In Luke’s account of the Annunciation we are told that after Mary gave her consent to the angel’s message she went in haste to be with her cousin Elizabeth who was pregnant in her old age. When Mary came home to Nazareth after a few months away she was showing her pregnancy. Because they had never been intimate this shocked and distressed Joseph. Rather than cause Mary and her family any shame or hurt he made up his mind to call off the marriage. I’m sure he didn’t come to this decision easily but his mind was made up until he dreamed a dream and Joseph did as the angel commanded him; he took Mary as his wife.

Matthew makes it sound so easy – Joseph did as the angel said. But Joseph had to be confused, embarrassed and hurt by Mary’s condition. Can you imagine what a frightening thing this must have been for Joseph? He and Mary were probably in their mid-teens when all this happened. We are in wonder at the faith and trust both of them showed when God intruded into their lives and swept them up in this mystery of Mary giving birth to God’s Son. It is because Mary and Joseph opened their lives to God’s will that all enjoy the reality of Emmanuel – God with us – every day of our lives.
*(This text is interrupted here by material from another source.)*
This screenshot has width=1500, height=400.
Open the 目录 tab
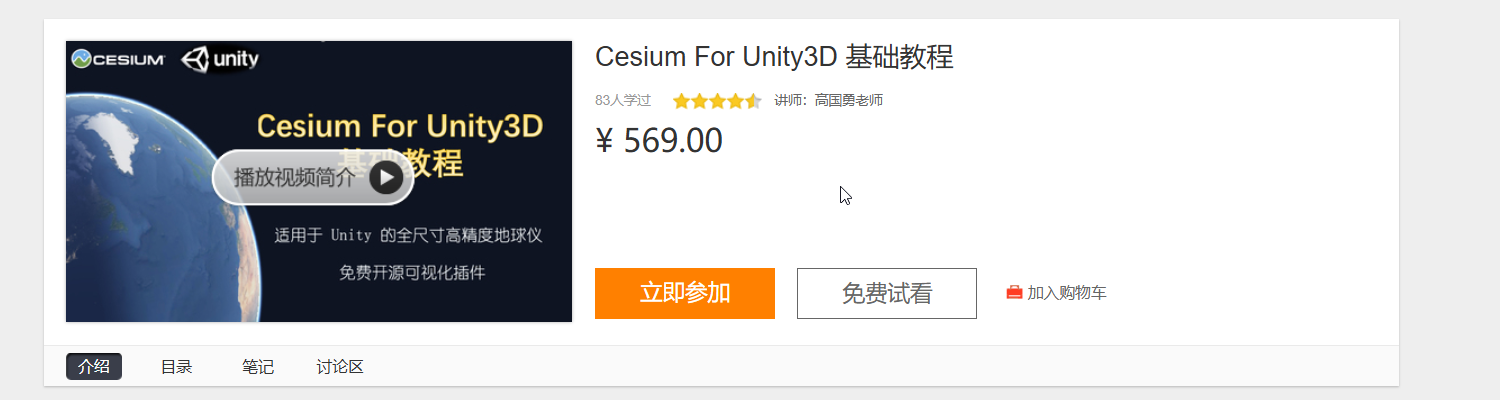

Matthew ends this part of the gospel claiming all this was a fulfillment of a prophecy made centuries ago, ’the virgin shall conceive and bear a son and they shall name him Emmanuel – God with us. But quote goes back to Isaiah and deals with a totally different situation. Isaiah was trying to convince King Ahaz not to capitulate with the Assyrian armies that besieged Jerusalem. He offers the King a sign, the sign of a young woman conceiving and having a child. It is probable that the young woman in question was the wife of the king, and the son to be born was Hezekiah. This is to be a sign that Ahaz’s dynasty would continue because God was with God’s people. Matthew uses this ancient text and gives it a whole new meaning; God is with us in Jesus, flesh of our flesh, bone of our bone, one like us in all things but sin.

Joseph did as the angel said; he took Mary as his wife. Joseph and Mary were young people of deep faith and they trusted that God worked God’s will in the ordinary lives of ordinary people. They’d seen so many examples of this in the scriptures on which they had been raised.

Joseph and Mary reached out and took hold of this mystery and made it their own. They would face their unknown future trusting they were doing God’s will and God would be with them. Not as easy thing to do.

There can be times in our lives when we too are invited into the mysterious ways of God. Things happen in our lives that we really don’t want to happen, things that totally upset the way we want things to be. We ask why, maybe we scream why.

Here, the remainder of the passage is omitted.